Вечером мы снова стояли под высоченной дверью дома на Новокузнецкой улице и безрезультатно топили в оправе выпуклую кнопку звонка. Павел скривил губы и потряс злосчастным томиком стихов. Минут через пять — шесть щелкнул замок соседней двери, дверь словно охнула, вздохнула и распахнулась, выпустив спертый воздух прихожей, но несколько секунд из нее никто не выходил. Потом раздалось шарканье обуви, свободно болтающейся на ногах. Показалась немолодая женщина в зеленом незастегнутом пальто с беличьим облезлым воротником. Из — под пальто выглядывала светлая ткань байкового халата, в руке женщина несла пакет, доверху набитый мусором. Женщина обошла нас, бережно держа пакет, спустилась на несколько ступенек, но все — таки обернулась и глянула на нас.

— К Клавдии звоните? — спросила она. — Не дозвонитесь.

В глубине квартиры тонко залаяла собака, подбежала к двери и, вероятно, стала скрестись в нее передними лапами.

— Почему?

— Умерла она, — сказала женщина и оглянулась на дверь. — Приду, хороший! — сказала она громче, изменив голос.

— Как так умерла? — спросил Павел. — Когда?

Женщина немного насмешливо покосилась на Павла.

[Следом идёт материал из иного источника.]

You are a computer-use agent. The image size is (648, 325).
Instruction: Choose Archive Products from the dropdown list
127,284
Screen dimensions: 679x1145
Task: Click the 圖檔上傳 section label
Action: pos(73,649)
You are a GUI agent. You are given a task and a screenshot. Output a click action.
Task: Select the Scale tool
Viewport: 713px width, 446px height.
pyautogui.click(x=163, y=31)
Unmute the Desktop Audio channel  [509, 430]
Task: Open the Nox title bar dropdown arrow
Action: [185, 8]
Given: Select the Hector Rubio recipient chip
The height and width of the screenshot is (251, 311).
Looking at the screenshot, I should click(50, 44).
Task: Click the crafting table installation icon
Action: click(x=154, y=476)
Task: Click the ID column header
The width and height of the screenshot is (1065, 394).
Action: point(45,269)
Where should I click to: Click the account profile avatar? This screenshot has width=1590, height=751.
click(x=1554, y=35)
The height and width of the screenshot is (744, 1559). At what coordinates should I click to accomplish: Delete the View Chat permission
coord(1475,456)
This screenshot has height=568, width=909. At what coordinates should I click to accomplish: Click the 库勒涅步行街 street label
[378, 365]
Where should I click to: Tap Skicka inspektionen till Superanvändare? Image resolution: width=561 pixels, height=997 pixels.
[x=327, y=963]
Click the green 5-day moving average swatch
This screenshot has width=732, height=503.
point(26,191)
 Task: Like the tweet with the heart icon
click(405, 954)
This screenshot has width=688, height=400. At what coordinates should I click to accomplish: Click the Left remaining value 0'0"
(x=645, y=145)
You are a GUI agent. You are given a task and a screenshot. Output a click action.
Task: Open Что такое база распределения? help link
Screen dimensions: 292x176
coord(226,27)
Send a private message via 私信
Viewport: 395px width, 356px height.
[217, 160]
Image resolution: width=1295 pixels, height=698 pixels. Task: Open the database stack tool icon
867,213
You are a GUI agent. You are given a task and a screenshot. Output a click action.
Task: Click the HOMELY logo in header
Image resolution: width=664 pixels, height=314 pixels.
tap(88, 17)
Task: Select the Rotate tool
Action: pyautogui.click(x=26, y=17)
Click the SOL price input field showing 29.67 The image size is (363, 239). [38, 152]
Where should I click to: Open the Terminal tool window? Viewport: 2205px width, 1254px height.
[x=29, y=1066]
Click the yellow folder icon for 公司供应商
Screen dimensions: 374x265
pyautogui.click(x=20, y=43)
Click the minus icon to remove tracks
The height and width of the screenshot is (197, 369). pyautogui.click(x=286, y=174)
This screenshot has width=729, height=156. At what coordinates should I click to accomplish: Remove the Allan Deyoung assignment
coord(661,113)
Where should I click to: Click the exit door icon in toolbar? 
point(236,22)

— Обыкновенно. Не знаешь, как умирают? — Она переложила ручки пакета из одной руки в другую, и на площадку вывалилась пустая консервная банка, на стенках которой виднелись мазки засохшей и почерневшей томатной пасты. Банка, подпрыгнув на ребре, затанцевала на кафельной плитке. — От зараза, — поморщилась женщина. — Недавно, — пояснила она, когда банка успокоилась и остановилась.

Такого оборота мы не ждали.

— Почему? От чего умерла?

— От старости, — предположила женщина. — Мало ли.

Собака продолжала царапаться и скулила в голос.

— Взяли бы ее прогуляться, — предложил Павел несколько успокоившись.

— А ты лапы потом помоешь, — продолжила женщина.

— Это ее книга? — спросил Павел и протянул ей книгу.

— Откуда я знаю? — сказала она, коротко взглянув на обложку. Потом посмотрела на обложку еще раз. — Она умерла, — повторила женщина со значением, подняла банку и пристроила ее поверх вылезающего мусора. — Умерла. — И, держась за перила, пошла вниз по ступеням.

Почему — то это было и странно и непостижимо. Казалось, никто вовсе не умирает. Ведь каждый день улицы заполняются людьми, и людям бывает тесно на этих улицах.

Ни город, ни мир не замечают наших смертей и ничтоже сумняшеся продолжают начатое неизвестно кем: равнодушные вещи меняют хозяев, дети торопятся в школу, люди, словно разлитая вода, заполняют немедленно все доступные пространства, и даже кладбища не выглядят чересчур разросшимися.

В день нашей смерти кто — то решит, что мир не так уж дурно устроен, кто — то скользнет в пропасть отчаяния и кто — нибудь кому — нибудь обязательно улыбнется. И, возможно, прольется дождь, ибо природа бывает плаксива, и переполненные поезда в этот день будут нестись во всех мыслимых направлениях как ни в чем не бывало, как будто в день нашей смерти и впрямь ничего особенного не произошло.